EUL. Quand’è così, andiamo immediatamente.

ROB. E della casa nostra che ne faremo?

EUL. Dopo qualche tempo verrete voi ad appigionarla e levare i mobili, se vi piacerà il soggiorno di Castelbuono.

ROB. Mi piacerà senz’altro. Amici, addio. State allegri, state sani. Godetevi le vostre amabilissime conversazioni. Quanto mi spiace lasciarvi! Quanto mi spiace che donna Eularia perda la compagnia di due cavalieri savi e prudenti, come voi siete!

MAR. Amico, fate bene a contentare una moglie che merita. (Ella è troppo severa, e suo marito è troppo condiscendente). (da sé, parte)

CON. Auguro a tutti un felice viaggio. Don Roberto, amate vostra moglie, che ben lo merita. (S’io fossi il di lei marito, non la lascierei praticare liberamente, come fa don Roberto. Si vede bene ch’ei non è niente geloso). (da sé, parte)

ROB. (Manco male che se ne sono andati). (da sé) Donna Eularia, do alcuni altri ordini al maestro di casa che in sala mi aspetta, e monto in carrozzino senza nemmeno tornare a casa... Ma ditemi, che cosa faremo di Colombina?

EUL. Colombina e suo fratello mi hanno chiesto licenza perché la loro madre è moribonda. Li ho regalati, e partiranno a momenti.

ROB. Buono. E il paggio lo condurremo con noi?

EUL. Il paggio? Non sapete quel bricconcello del paggio? Perché ieri gli ho dato uno schiaffo, è fuggito da una sua zia e non vuol più venire.

ROB. Questa sua fuga non può essere più a tempo. A Castelbuono si usano i paggi? (a donna Emilia)

EMIL. Non si usano.

ROB. Gli altri servitori li condurremo con noi.

EUL. Sì. (Gli altri non sanno nulla degli accidenti occorsi). (da sé)

ROB. Andiamo dunque a questo benedetto castello. (Lode al cielo, avrò terminata quell’enorme fatica d’esser geloso e di non parere di esserlo. Se mia moglie si elegge per abitazione un castello, è segno ch’ella non è invaghita del mal costume di una città). (da sé, parte)

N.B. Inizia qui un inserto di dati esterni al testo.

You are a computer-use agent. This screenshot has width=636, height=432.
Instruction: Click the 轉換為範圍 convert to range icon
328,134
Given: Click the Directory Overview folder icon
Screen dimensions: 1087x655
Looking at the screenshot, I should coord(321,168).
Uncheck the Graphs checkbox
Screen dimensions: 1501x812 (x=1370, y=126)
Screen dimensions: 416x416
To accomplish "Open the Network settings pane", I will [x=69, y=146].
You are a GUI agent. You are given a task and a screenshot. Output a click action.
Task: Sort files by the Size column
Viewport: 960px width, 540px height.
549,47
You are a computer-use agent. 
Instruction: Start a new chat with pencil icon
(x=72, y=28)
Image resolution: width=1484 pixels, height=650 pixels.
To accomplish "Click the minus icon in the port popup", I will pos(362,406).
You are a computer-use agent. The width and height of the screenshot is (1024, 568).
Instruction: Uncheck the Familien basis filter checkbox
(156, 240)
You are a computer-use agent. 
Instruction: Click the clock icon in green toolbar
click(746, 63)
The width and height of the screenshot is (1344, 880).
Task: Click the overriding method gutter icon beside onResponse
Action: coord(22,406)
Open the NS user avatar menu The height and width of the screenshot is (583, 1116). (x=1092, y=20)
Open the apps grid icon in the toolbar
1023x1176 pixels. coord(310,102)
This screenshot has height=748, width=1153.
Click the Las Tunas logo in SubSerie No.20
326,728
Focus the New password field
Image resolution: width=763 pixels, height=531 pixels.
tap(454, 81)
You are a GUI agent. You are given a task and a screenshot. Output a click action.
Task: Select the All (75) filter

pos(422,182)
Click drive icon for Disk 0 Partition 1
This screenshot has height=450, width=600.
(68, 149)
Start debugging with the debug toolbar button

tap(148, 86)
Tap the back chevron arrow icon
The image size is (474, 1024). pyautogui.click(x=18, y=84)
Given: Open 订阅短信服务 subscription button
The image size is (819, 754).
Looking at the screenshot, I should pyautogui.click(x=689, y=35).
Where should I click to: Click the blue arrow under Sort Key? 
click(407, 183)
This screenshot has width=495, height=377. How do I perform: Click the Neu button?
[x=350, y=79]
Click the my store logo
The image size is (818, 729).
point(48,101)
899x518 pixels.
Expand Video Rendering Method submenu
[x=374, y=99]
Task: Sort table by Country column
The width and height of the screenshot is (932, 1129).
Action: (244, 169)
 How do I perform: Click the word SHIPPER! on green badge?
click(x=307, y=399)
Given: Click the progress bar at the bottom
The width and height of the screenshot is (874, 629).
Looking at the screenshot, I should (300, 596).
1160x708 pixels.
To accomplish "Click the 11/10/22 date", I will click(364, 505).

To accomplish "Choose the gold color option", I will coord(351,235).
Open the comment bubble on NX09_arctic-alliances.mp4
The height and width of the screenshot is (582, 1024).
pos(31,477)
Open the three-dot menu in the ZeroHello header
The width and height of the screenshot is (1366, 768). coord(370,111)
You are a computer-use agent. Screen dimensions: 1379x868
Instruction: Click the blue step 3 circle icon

EMIL. Andiamo, donna Eularia; andiamo, che a Castelbuono vi sembrerà più cara e più piacevole la conversazion del marito. (parte)

RODEG. Andate pure, e badate bene di non annoiarvi. Chi è avvezzo al gran mondo, difficilmente si accomoda al vivere ritirato. (parte)

EUL. Io mi aspetto godere una vita felice, un ritiro beato, un soggiorno pieno di contentezze. Ecco superato il mio impegno, ecco a fine condotta la macchina che ho disegnata. Mio marito è stato geloso alla follia, e niuno lo ha conosciuto. Due cavalieri sono stati per mia cagione rivali, e niuno lo ha penetrato. La servitù mormorava, ed io mi sono dalle loro mormorazioni sottratta. Conobbi essere una gran città per me e mio marito pericolosa, ed eletta mi sono l’abitazion di un castello. In questa maniera don Roberto non avrà occasione d’esser geloso. Egli viverà quieto, ed io passerò i giorni tranquillamente. Anderò a Castelbuono. Molti crederanno che Castelbuono sia un paese ideale; ma io dico che Castelbuono è quello in cui si elegge di vivere una Dama prudente.